Apple Requests Patent for Hearing Aid Detection
By Steve Vrachmann, IPWatchdog.com 2/12/2013
More than 30 patent applications assigned to California’s Apple Inc. were published by the U.S. Patent & Trademark Office on Thursday. Many of the patent applications published this week describe upgrades to handheld devices manufactured by the electronics firm. A new hearing aid detection system may make iPhone use much easier for the hearing impaired. New security measures for handheld devices, including image-based user authentication, are also outlined.
Hearing Aid Detection
U.S. Patent Application No. 20130034234
Innovations to mobile phone technologies have already made it easier for hearing aid wearers to tune out background noise using telecoil induction amplification. Before hearing aid compatible (HAC) phones and T-coil hearing aids were available, microphone hearing aids would often amplify background noise as well as the telephone speaker. However, hearing aid wearers must manually engage the T-coil mode of phone operation whenever they need to place a call.
Apple’s invention consists of a proximity sensor that can detect when a T-coil hearing aid is close to the phone speaker. This sensor triggers a data processor that automatically enables the T-coil playback mode on the phone speaker. When the sensor no longer detects the hearing aid, the speaker reverts to its typical playback state.
As claim 1 of this patent application states, Apple is seeking protection for:
“A portable audio device suitable for use by a user wearing a hearing aid, comprising: a proximity sensor to detect a measure of distance of the device to an external object; a magnetic field sensor to detect a measure of external magnetic field; data processing circuitry coupled to the proximity sensor and the magnetic field sensor to compute a change in the distance of the external object and a change in the external magnetic field, and select between a normal audio mode of operation and a hearing aid compatible mode of operation, based on the computed changes in distance and magnetic field; audio processing circuitry to process an audio signal according to the selected mode of operation; and a speaker coupled to receive the processed audio signal.”
Graphical User Interface for Tracking and Displaying Views of an Application
U.S. Patent Application No. 20130036380
One of the innovations laid out in an Apple patent application published this week aims to make document and presentation software more responsive to complex sets of data. Many of these programs already include graphics to render data in different visual representations, like pie charts or bar graphs. However, software users can only typically display one view per representation method.

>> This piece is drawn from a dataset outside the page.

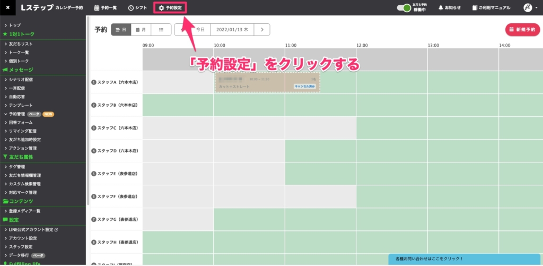Click the お知らせ bell icon
This screenshot has width=543, height=266.
point(440,8)
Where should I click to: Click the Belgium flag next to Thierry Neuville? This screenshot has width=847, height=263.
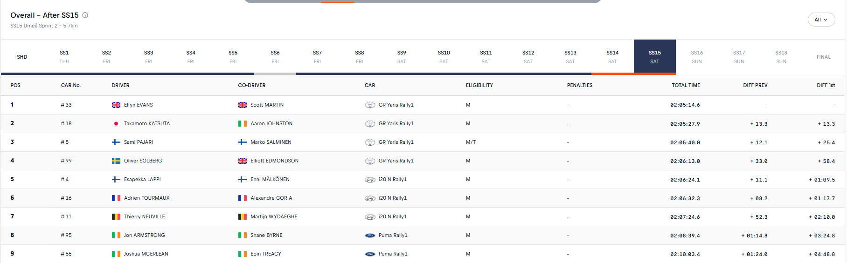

The system described in this patent application creates an interface element that a user interacts with to pull up a menu of graph thumbnails. In this way, a user can render one set of data in multiple ways using the same representation method and easily pull it up during a presentation. This will improve data organization for those who need to produce electronic documents or presentations for business or scientific purposes.
Claim 1 of this patent application describes:
“A method comprising: generating a graphical user interface (GUI) for displaying a selected view of an application; and generating a user interface element of the GUI, the user interface element configured for displaying groups of one or more visual representations of views of the application, where the groups of views are in a compressed or expanded display format based on whether a member of the group corresponds to the selected view, where the method is performed by one or more hardware processors.”
Debugging a Memory Subsystem
U.S. Patent Application No. 20130036254
Apple is hoping that the system and methods of debugging in this patent application will help its computer systems better monitor the status of flash memory connecting to the system. Flash devices containing non-volatile memory that stores files can connect with a computer through any number of communication ports, often the USB port. This invention would help a computer debug a flash device and test its internal connectivity, among other functions.
This intellectual property application describes a joint test action group (JTAG) interface installed on the host device that is designed to let the computer process these functions on the flash device. The JTAG can also perform boundary scans to test communication between the device and the computer, and provides other status information.
Claim 1 of Apple’s patent application protects:
“A memory subsystem comprising: non-volatile memory; a memory controller that is communicatively connected to the non-volatile memory over a first bus; a host interface through which the memory controller communicates with a host controller over a second bus; and a joint test action group (JTAG) interface that provides the host controller with access to state information associated with the memory controller; wherein the memory subsystem is configured to be coupled to a board-level memory device that includes the host controller.”